An exact copy of all the records is the expected answer.

Stored data entries:

****************************************

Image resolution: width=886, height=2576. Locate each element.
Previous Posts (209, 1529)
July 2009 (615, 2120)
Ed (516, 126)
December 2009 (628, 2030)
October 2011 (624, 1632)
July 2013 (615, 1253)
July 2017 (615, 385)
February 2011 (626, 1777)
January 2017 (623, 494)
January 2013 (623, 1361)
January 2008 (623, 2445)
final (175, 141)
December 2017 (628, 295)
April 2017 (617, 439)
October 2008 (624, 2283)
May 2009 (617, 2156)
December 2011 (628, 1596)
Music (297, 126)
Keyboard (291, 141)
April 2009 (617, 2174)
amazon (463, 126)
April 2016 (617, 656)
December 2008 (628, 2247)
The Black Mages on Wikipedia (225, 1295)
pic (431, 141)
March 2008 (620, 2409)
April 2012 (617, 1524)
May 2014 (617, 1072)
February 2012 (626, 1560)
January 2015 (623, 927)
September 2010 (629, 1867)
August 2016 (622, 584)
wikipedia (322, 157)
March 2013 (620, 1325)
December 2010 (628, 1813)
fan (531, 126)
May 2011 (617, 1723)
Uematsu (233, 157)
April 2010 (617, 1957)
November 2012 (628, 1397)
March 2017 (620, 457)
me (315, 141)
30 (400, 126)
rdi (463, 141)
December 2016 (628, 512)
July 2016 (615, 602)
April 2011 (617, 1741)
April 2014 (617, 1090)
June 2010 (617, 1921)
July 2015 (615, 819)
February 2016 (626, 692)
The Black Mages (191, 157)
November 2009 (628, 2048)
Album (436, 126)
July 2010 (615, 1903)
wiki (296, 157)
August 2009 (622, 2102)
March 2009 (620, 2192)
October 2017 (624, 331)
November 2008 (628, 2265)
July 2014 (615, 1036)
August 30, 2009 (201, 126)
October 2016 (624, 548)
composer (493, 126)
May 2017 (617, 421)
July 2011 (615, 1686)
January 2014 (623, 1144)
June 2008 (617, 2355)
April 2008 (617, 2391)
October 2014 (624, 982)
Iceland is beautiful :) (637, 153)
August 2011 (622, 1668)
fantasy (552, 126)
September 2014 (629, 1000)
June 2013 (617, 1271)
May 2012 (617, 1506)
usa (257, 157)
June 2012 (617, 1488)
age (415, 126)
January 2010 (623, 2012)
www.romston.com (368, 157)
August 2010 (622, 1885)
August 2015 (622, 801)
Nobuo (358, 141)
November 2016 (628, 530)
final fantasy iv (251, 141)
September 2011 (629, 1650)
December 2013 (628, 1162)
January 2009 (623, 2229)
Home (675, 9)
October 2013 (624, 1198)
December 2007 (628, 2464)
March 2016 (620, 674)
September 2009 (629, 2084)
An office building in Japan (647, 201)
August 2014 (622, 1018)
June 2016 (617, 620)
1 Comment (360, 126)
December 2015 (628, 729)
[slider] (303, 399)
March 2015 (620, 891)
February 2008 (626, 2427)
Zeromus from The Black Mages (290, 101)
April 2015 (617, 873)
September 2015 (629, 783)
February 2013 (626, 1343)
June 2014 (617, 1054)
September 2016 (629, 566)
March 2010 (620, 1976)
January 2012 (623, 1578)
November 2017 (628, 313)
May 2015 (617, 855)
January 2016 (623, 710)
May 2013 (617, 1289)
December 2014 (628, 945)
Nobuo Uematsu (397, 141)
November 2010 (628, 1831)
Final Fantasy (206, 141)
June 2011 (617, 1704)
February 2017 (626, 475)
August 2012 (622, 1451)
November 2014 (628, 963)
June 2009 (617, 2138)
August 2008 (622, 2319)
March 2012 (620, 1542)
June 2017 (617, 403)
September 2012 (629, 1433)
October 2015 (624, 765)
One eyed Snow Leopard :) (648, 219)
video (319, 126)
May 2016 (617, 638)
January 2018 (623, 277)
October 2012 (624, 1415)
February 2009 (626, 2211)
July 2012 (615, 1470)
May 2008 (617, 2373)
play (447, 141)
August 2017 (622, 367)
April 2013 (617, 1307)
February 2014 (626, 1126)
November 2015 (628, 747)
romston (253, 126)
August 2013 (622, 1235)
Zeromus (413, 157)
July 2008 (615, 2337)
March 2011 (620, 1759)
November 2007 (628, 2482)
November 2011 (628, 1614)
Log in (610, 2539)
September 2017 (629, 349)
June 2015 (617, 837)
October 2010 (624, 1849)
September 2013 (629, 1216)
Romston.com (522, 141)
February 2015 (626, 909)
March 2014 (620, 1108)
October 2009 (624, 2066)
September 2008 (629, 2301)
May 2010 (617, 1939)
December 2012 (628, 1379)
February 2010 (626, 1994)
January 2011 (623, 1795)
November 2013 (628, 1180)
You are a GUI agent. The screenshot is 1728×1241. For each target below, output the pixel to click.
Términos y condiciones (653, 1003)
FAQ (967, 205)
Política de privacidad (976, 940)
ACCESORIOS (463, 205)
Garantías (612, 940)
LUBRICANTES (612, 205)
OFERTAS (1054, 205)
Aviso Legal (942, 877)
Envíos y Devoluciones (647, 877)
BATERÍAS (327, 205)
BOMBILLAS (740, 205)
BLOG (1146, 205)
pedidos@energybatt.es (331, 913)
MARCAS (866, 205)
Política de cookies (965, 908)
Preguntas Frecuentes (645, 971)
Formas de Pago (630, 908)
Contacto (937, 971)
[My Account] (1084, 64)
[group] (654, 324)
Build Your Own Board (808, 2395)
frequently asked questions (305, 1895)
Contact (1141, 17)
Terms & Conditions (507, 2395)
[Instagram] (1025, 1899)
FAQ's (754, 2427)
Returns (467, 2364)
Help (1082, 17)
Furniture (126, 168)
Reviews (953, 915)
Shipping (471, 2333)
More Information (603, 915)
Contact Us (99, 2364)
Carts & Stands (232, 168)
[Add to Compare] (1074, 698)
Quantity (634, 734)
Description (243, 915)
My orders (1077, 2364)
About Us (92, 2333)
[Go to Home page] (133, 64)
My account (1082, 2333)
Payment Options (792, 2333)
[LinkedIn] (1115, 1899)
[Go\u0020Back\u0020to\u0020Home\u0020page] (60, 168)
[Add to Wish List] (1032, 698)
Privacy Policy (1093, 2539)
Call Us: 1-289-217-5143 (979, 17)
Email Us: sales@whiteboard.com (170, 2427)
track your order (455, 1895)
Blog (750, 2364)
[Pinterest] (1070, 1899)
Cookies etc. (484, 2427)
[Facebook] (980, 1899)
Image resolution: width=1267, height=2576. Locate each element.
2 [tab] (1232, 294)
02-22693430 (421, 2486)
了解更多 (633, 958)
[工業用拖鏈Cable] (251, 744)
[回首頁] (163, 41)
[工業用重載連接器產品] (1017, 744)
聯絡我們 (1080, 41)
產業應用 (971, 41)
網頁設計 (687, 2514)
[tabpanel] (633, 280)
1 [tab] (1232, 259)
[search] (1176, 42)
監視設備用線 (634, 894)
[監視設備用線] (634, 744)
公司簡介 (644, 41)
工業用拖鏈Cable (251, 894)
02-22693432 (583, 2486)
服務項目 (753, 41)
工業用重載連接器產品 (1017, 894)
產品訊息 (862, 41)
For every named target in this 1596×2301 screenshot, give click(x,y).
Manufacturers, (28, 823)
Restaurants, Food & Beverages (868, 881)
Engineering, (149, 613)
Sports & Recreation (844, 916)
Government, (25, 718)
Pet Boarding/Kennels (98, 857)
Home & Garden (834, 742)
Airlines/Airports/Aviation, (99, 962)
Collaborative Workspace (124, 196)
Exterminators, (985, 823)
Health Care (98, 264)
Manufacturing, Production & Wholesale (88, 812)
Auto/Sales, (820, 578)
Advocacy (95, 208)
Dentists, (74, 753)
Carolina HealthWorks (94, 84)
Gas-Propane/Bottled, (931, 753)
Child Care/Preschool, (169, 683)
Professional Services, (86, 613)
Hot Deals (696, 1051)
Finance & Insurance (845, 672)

****************************************

RESPONSE AREA:
Image resolution: width=886, height=2576. Locate each element.
Previous Posts (209, 1529)
July 2009 (615, 2120)
Ed (516, 126)
December 2009 (628, 2030)
October 2011 (624, 1632)
July 2013 (615, 1253)
July 2017 (615, 385)
February 2011 (626, 1777)
January 2017 (623, 494)
January 2013 (623, 1361)
January 2008 (623, 2445)
final (175, 141)
December 2017 (628, 295)
April 2017 (617, 439)
October 2008 (624, 2283)
May 2009 (617, 2156)
December 2011 (628, 1596)
Music (297, 126)
Keyboard (291, 141)
April 2009 (617, 2174)
amazon (463, 126)
April 2016 (617, 656)
December 2008 (628, 2247)
The Black Mages on Wikipedia (225, 1295)
pic (431, 141)
March 2008 (620, 2409)
April 2012 (617, 1524)
May 2014 (617, 1072)
February 2012 (626, 1560)
January 2015 (623, 927)
September 2010 (629, 1867)
August 2016 (622, 584)
wikipedia (322, 157)
March 2013 (620, 1325)
December 2010 (628, 1813)
fan (531, 126)
May 2011 (617, 1723)
Uematsu (233, 157)
April 2010 (617, 1957)
November 2012 (628, 1397)
March 2017 (620, 457)
me (315, 141)
30 (400, 126)
rdi (463, 141)
December 2016 (628, 512)
July 2016 (615, 602)
April 2011 (617, 1741)
April 2014 (617, 1090)
June 2010 (617, 1921)
July 2015 (615, 819)
February 2016 (626, 692)
The Black Mages (191, 157)
November 2009 (628, 2048)
Album (436, 126)
July 2010 (615, 1903)
wiki (296, 157)
August 2009 (622, 2102)
March 2009 (620, 2192)
October 2017 (624, 331)
November 2008 (628, 2265)
July 2014 (615, 1036)
August 30, 2009 (201, 126)
October 2016 (624, 548)
composer (493, 126)
May 2017 (617, 421)
July 2011 (615, 1686)
January 2014 (623, 1144)
June 2008 (617, 2355)
April 2008 (617, 2391)
October 2014 (624, 982)
Iceland is beautiful :) (637, 153)
August 2011 (622, 1668)
fantasy (552, 126)
September 2014 (629, 1000)
June 2013 (617, 1271)
May 2012 (617, 1506)
usa (257, 157)
June 2012 (617, 1488)
age (415, 126)
January 2010 (623, 2012)
www.romston.com (368, 157)
August 2010 (622, 1885)
August 2015 (622, 801)
Nobuo (358, 141)
November 2016 (628, 530)
final fantasy iv (251, 141)
September 2011 (629, 1650)
December 2013 (628, 1162)
January 2009 (623, 2229)
Home (675, 9)
October 2013 (624, 1198)
December 2007 (628, 2464)
March 2016 (620, 674)
September 2009 (629, 2084)
An office building in Japan (647, 201)
August 2014 (622, 1018)
June 2016 (617, 620)
1 Comment (360, 126)
December 2015 (628, 729)
[slider] (303, 399)
March 2015 (620, 891)
February 2008 (626, 2427)
Zeromus from The Black Mages (290, 101)
April 2015 (617, 873)
September 2015 (629, 783)
February 2013 (626, 1343)
June 2014 (617, 1054)
September 2016 (629, 566)
March 2010 (620, 1976)
January 2012 (623, 1578)
November 2017 (628, 313)
May 2015 (617, 855)
January 2016 (623, 710)
May 2013 (617, 1289)
December 2014 (628, 945)
Nobuo Uematsu (397, 141)
November 2010 (628, 1831)
Final Fantasy (206, 141)
June 2011 (617, 1704)
February 2017 (626, 475)
August 2012 (622, 1451)
November 2014 (628, 963)
June 2009 (617, 2138)
August 2008 (622, 2319)
March 2012 (620, 1542)
June 2017 (617, 403)
September 2012 (629, 1433)
October 2015 (624, 765)
One eyed Snow Leopard :) (648, 219)
video (319, 126)
May 2016 (617, 638)
January 2018 (623, 277)
October 2012 (624, 1415)
February 2009 (626, 2211)
July 2012 (615, 1470)
May 2008 (617, 2373)
play (447, 141)
August 2017 (622, 367)
April 2013 (617, 1307)
February 2014 (626, 1126)
November 2015 (628, 747)
romston (253, 126)
August 2013 (622, 1235)
Zeromus (413, 157)
July 2008 (615, 2337)
March 2011 (620, 1759)
November 2007 (628, 2482)
November 2011 (628, 1614)
Log in (610, 2539)
September 2017 (629, 349)
June 2015 (617, 837)
October 2010 (624, 1849)
September 2013 (629, 1216)
Romston.com (522, 141)
February 2015 (626, 909)
March 2014 (620, 1108)
October 2009 (624, 2066)
September 2008 (629, 2301)
May 2010 (617, 1939)
December 2012 (628, 1379)
February 2010 (626, 1994)
January 2011 (623, 1795)
November 2013 (628, 1180)
You are a GUI agent. The screenshot is 1728×1241. For each target below, output the pixel to click.
Términos y condiciones (653, 1003)
FAQ (967, 205)
Política de privacidad (976, 940)
ACCESORIOS (463, 205)
Garantías (612, 940)
LUBRICANTES (612, 205)
OFERTAS (1054, 205)
Aviso Legal (942, 877)
Envíos y Devoluciones (647, 877)
BATERÍAS (327, 205)
BOMBILLAS (740, 205)
BLOG (1146, 205)
pedidos@energybatt.es (331, 913)
MARCAS (866, 205)
Política de cookies (965, 908)
Preguntas Frecuentes (645, 971)
Formas de Pago (630, 908)
Contacto (937, 971)
[My Account] (1084, 64)
[group] (654, 324)
Build Your Own Board (808, 2395)
frequently asked questions (305, 1895)
Contact (1141, 17)
Terms & Conditions (507, 2395)
[Instagram] (1025, 1899)
FAQ's (754, 2427)
Returns (467, 2364)
Help (1082, 17)
Furniture (126, 168)
Reviews (953, 915)
Shipping (471, 2333)
More Information (603, 915)
Contact Us (99, 2364)
Carts & Stands (232, 168)
[Add to Compare] (1074, 698)
Quantity (634, 734)
Description (243, 915)
My orders (1077, 2364)
About Us (92, 2333)
[Go to Home page] (133, 64)
My account (1082, 2333)
Payment Options (792, 2333)
[LinkedIn] (1115, 1899)
[Go\u0020Back\u0020to\u0020Home\u0020page] (60, 168)
[Add to Wish List] (1032, 698)
Privacy Policy (1093, 2539)
Call Us: 1-289-217-5143 (979, 17)
Email Us: sales@whiteboard.com (170, 2427)
track your order (455, 1895)
Blog (750, 2364)
[Pinterest] (1070, 1899)
Cookies etc. (484, 2427)
[Facebook] (980, 1899)
Image resolution: width=1267, height=2576. Locate each element.
2 [tab] (1232, 294)
02-22693430 (421, 2486)
了解更多 (633, 958)
[工業用拖鏈Cable] (251, 744)
[回首頁] (163, 41)
[工業用重載連接器產品] (1017, 744)
聯絡我們 (1080, 41)
產業應用 (971, 41)
網頁設計 (687, 2514)
[tabpanel] (633, 280)
1 [tab] (1232, 259)
[search] (1176, 42)
監視設備用線 (634, 894)
[監視設備用線] (634, 744)
公司簡介 (644, 41)
工業用拖鏈Cable (251, 894)
02-22693432 (583, 2486)
服務項目 (753, 41)
工業用重載連接器產品 (1017, 894)
產品訊息 (862, 41)
For every named target in this 1596×2301 screenshot, give click(x,y).
Manufacturers, (28, 823)
Restaurants, Food & Beverages (868, 881)
Engineering, (149, 613)
Sports & Recreation (844, 916)
Government, (25, 718)
Pet Boarding/Kennels (98, 857)
Home & Garden (834, 742)
Airlines/Airports/Aviation, (99, 962)
Collaborative Workspace (124, 196)
Exterminators, (985, 823)
Health Care (98, 264)
Manufacturing, Production & Wholesale (88, 812)
Auto/Sales, (820, 578)
Advocacy (95, 208)
Dentists, (74, 753)
Carolina HealthWorks (94, 84)
Gas-Propane/Bottled, (931, 753)
Child Care/Preschool, (169, 683)
Professional Services, (86, 613)
Hot Deals (696, 1051)
Finance & Insurance (845, 672)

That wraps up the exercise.